Facebooktwitterredditpinterestlinkedinmail

Mito irochese – I primi esseri sotterranei avevano già forma umana, ma vivevano come bambini in gestazione nel grembo della madre. Abitavano in un paese dove faceva buio e non brillava il sole. Uno di loro (Ganawagahha), avendo scoperto per caso un buco che portava in superficie, uscì dal sottosuolo e, vagando sulla terra, trovò un cervo che portò con sé. Sia per il buon gusto della carne che per la descrizione del paesaggio fatta dall’esploratore, la Madre decise che era meglio per tutti uscire. Così fecero e cominciarono a piantare grano e altro. Tuttavia, Marmotta (Nocharauosul) non uscì, preferendo rimanere sottoterra.

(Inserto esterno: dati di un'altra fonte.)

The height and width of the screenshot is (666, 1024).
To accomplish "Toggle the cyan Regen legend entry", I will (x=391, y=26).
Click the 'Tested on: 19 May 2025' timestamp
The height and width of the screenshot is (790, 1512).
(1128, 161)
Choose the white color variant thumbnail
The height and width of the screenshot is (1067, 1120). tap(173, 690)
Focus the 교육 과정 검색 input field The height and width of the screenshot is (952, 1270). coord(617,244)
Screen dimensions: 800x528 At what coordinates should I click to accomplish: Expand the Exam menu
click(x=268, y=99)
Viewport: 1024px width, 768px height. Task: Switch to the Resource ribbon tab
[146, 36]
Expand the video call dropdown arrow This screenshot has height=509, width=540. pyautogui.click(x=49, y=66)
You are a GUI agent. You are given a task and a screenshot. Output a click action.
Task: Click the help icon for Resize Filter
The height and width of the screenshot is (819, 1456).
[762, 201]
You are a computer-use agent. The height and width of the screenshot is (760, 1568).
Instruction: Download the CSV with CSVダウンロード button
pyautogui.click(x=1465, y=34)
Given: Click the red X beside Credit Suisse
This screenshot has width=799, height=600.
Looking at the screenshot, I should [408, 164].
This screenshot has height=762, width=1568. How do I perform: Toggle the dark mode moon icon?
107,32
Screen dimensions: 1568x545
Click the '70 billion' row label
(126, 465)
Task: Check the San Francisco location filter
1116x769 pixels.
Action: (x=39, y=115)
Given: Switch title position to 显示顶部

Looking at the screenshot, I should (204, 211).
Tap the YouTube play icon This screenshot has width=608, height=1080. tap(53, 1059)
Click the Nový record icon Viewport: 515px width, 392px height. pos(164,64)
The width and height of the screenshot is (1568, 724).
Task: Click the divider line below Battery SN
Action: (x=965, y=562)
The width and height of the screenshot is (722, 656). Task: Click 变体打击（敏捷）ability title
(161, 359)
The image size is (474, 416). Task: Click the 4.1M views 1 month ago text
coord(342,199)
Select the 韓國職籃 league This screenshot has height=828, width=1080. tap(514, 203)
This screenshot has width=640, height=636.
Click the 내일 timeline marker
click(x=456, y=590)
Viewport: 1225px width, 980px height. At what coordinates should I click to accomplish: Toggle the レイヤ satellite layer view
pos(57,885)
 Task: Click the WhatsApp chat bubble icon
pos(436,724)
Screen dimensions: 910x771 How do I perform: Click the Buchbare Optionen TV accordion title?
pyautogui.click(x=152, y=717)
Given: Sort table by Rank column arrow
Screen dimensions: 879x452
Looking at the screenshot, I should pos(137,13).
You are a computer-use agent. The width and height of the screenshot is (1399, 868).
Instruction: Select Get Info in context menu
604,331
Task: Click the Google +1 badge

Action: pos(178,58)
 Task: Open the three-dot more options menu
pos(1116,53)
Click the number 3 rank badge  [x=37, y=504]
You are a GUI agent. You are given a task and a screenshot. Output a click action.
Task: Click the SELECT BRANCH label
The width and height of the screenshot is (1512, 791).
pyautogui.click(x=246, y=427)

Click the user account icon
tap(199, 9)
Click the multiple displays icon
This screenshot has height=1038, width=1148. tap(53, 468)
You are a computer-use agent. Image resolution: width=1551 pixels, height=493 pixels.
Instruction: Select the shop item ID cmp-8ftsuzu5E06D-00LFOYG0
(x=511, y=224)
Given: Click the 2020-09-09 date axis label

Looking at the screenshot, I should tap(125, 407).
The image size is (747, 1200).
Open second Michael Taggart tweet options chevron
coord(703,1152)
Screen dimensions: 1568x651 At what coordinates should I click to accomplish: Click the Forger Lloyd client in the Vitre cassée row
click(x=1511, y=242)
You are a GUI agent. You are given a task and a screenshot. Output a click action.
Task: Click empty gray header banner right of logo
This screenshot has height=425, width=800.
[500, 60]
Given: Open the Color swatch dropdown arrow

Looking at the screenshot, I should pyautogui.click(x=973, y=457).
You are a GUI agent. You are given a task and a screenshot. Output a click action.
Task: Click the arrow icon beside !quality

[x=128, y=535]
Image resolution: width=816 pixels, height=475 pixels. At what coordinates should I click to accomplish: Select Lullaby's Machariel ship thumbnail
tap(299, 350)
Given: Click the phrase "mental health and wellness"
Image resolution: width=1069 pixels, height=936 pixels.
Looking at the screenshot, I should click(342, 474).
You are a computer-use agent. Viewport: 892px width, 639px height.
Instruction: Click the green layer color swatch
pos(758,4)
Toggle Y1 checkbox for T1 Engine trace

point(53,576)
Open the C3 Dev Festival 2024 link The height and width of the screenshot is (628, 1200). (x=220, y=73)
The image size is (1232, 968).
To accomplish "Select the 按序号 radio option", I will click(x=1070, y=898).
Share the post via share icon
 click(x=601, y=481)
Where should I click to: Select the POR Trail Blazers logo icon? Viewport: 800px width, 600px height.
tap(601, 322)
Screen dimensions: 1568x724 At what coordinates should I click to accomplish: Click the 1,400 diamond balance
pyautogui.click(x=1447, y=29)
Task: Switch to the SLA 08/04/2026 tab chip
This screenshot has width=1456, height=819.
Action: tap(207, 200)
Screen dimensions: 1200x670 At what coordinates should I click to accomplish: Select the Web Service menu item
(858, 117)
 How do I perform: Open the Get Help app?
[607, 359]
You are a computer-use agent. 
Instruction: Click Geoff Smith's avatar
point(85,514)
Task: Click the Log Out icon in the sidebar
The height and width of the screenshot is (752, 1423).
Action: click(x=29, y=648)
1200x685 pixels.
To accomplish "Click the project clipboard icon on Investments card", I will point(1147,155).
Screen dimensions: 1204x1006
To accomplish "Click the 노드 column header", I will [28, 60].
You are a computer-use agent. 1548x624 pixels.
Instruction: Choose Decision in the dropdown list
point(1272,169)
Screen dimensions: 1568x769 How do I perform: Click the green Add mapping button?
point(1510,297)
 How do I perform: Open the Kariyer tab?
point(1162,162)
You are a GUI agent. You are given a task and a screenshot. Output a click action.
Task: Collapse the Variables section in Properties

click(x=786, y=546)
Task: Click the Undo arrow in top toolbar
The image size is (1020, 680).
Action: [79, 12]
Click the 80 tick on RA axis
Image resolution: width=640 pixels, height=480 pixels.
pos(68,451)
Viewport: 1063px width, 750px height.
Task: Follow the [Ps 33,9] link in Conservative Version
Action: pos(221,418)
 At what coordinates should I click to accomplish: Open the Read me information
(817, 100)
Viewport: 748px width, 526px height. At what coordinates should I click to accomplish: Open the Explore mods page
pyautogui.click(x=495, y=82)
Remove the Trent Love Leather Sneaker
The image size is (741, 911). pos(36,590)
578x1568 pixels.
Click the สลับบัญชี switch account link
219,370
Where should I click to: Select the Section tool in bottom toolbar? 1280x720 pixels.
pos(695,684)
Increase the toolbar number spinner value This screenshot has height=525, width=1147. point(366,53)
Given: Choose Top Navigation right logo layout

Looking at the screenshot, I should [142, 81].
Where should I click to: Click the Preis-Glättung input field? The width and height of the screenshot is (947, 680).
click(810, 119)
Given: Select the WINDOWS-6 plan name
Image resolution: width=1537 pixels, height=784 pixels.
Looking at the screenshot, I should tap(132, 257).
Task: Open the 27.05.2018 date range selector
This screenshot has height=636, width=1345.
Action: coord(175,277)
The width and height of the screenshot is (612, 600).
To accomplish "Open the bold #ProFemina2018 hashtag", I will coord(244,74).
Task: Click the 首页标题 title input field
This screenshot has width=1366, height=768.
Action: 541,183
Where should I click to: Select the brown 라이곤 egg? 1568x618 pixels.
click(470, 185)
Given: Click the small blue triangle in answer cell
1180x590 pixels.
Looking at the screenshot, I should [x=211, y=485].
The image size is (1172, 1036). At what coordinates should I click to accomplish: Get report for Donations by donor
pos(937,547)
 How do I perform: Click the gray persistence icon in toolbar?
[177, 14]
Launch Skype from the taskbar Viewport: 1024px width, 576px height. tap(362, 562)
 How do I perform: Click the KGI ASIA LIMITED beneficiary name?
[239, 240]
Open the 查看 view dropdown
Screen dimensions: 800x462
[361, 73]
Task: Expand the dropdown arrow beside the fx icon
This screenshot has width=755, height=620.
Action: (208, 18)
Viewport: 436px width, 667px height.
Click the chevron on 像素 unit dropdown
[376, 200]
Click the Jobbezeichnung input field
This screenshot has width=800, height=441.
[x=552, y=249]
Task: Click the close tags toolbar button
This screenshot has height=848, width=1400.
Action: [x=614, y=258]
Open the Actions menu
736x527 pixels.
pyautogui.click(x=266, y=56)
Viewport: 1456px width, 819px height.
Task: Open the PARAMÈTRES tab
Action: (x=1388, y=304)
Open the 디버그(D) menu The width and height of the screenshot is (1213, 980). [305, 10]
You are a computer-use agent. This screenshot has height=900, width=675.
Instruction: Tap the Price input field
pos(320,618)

La parabola insegna: «C’è un prezzo da pagare per non uscire, per decidere di rimanere nell’oscura sicurezza del ventre materno: la creatura primordiale che non voleva uscire, Marmotta, rifiutando indipendenza e maturità, non poté conoscere l’evoluzione nella forma umana ma, al contrario, regredì allo stato animale».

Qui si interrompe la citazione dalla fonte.